What needs to be done
The response should consist only of the lines from the one with "Where should I click to: Open" to the end of the data below, copied exactly and without pictures.

►

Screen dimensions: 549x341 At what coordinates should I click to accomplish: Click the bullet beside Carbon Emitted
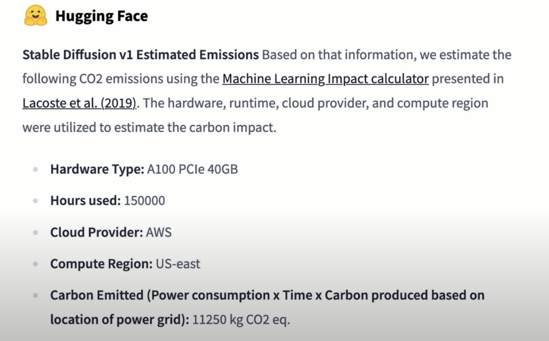pos(36,296)
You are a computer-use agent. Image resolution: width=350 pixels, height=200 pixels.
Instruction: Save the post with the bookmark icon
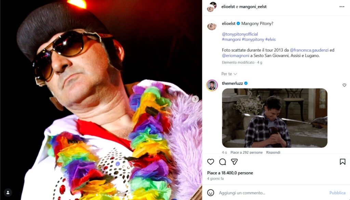[342, 162]
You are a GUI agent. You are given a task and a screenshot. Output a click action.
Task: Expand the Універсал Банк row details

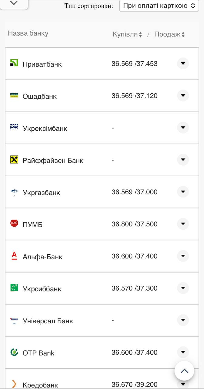(183, 320)
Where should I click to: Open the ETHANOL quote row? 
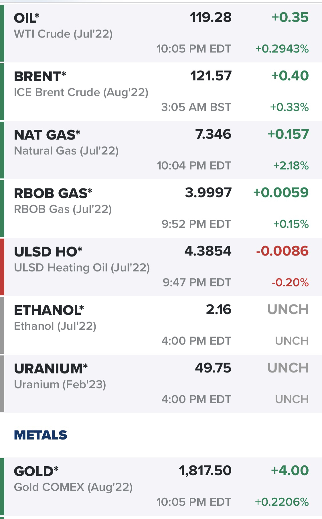click(161, 325)
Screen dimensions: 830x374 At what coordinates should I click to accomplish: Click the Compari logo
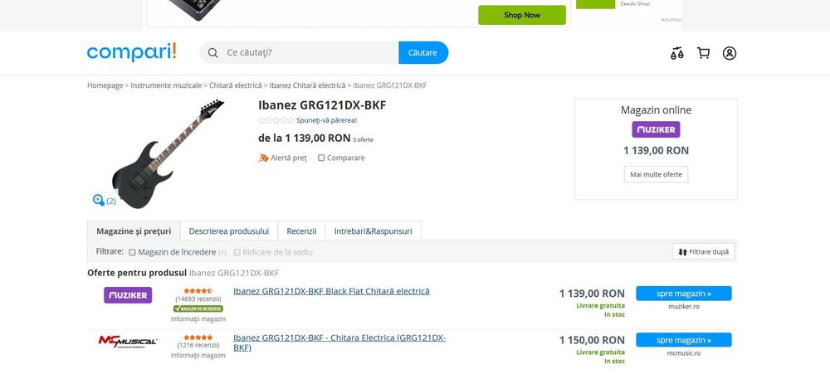pos(132,52)
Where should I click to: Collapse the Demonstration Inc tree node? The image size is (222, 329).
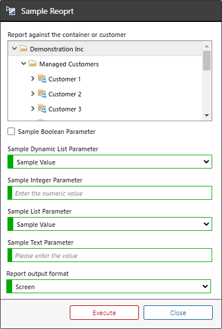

◄

Task result
Where should I click to: Open the ETHANOL quote row? 
click(161, 325)
Screen dimensions: 830x374 At what coordinates should I click to accomplish: Click the Compari logo
pos(132,52)
Where should I click to: Collapse the Demonstration Inc tree node? The image size is (222, 329).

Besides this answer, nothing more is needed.